There is something that consumes my thoughts every day at the moment and that is, trying for another baby. I’ve always wanted at least two children, probably because I grew up with a younger brother and I can’t imagine having not shared my childhood with a sibling. I want Jasmine to have that too, I want to give her the gift of a brother or a sister. I often watch her as she plays with her babies and it makes me realise how much she would dote on the baby of the family. I’m not naive – I know there would probably jealousy and fighting, just as there was between my brother and I, it comes with the territory. But I do know, she would make the best big sister ever.
In November we went through a second agonising miscarriage and suddenly my dream of having another child feels like it’s being snatched away from me. As far as I know, there is nothing medically wrong with me and the fact that I already have a daughter proves that I am capable of carrying a baby to term. It’s more the mental aspect of trying to conceive another baby that I’m struggling with. In the last four years I have been pregnant 3 times and only have one child to show for it. And honestly? I’m just not sure I could cope with losing another baby.
Having a miscarriage makes you feel many things…
It makes you feel like a failure. The moment you see those two pink likes you feel a duty to do whatever it takes to bring that baby safely into the world. When my pregnancies failed, I couldn’t help but ask myself what I did wrong. Did I eat healthily enough? Did I take all the right vitamins? Was I too active? Not active enough? You can go around and around in circles but most of the time? It’s just shit luck.
I felt guilty. I felt guilty that I’d told my husband he was going to be a dad again, only to announce a week later “I’m bleeding, I think it’s over”.

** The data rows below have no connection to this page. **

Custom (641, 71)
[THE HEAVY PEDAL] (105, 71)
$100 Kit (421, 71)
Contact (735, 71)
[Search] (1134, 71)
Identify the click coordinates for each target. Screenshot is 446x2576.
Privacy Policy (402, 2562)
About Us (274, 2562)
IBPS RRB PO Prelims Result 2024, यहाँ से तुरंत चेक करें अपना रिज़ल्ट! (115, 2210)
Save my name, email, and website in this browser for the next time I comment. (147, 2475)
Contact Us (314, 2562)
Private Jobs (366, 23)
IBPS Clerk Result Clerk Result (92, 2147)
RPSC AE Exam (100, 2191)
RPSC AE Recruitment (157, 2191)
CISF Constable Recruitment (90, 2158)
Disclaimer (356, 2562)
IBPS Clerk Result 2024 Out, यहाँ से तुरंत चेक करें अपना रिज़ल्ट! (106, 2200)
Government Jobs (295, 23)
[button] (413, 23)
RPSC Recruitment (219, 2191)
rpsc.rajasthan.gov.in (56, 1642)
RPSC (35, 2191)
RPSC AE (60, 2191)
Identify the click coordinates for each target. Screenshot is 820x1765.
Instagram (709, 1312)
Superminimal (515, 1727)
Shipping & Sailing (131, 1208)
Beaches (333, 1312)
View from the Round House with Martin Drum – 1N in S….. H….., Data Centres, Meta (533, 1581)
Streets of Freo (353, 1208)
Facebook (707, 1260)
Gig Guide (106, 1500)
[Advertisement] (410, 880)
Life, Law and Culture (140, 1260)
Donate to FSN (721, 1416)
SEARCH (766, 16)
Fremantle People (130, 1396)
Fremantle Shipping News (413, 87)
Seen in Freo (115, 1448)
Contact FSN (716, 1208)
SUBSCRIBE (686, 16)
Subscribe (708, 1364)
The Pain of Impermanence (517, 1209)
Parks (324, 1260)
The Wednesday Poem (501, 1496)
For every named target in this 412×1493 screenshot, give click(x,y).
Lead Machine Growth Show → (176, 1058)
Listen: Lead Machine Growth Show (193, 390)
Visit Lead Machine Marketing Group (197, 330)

I felt guilty that I have the most wonderful little girl and I still long for another child. I felt like I should be happy with my lot and accept that I’m always going to be a mum of one.
I felt lonely and isolated. My husband and I deal with things in very different ways. He likes to just crack on with things and get back to normality. I like to talk things though and grieve openly. But we’re not meant to talk about miscarriage, are we? It’s not like losing a real person, right? Chin up, get on with it.
It’s the months that follow a miscarriage that I find the hardest. When people expect you to be ‘okay’ again. Over it. Oh, how I wish it worked like that.
I felt angry and bitter. After a miscarriage it often feels like everyone else can seemingly fall pregnant ‘first go’ and have a healthy baby 9 months later. Obviously, I know that’s not the case and I know others have struggled far more than I have. But it doesn’t make it any less difficult when babies and bumps are everywhere, as if they only exist to rub your nose in it. It seems so unfair that others can have child after child so easily and whilst I wouldn’t wish my bad fortune on anybody, I hate being told “I can’t imagine how it feels”. I roll my eyes and I utter “Well, lucky you.” This is me, telling you how it feels.
I don’t like the person I become after miscarriage.
Is it any wonder I am frightened to try again?
I don’t want to call the hospital, sobbing down the phone, to cancel another ultrasound scan.
I don’t want to spend weeks checking for blood every time I go to the toilet, constantly on edge because I fear I will miscarry again.
I don’t want to feel like a failure. Or feel guilty for not giving my husband and daughter what I promised them. I don’t want to feel lonely and isolated anymore. I don’t want to feel angry and bitter about other people’s happiness.
And yet, I still desperately want another baby.
I still want to pick myself up, dust myself down and try again.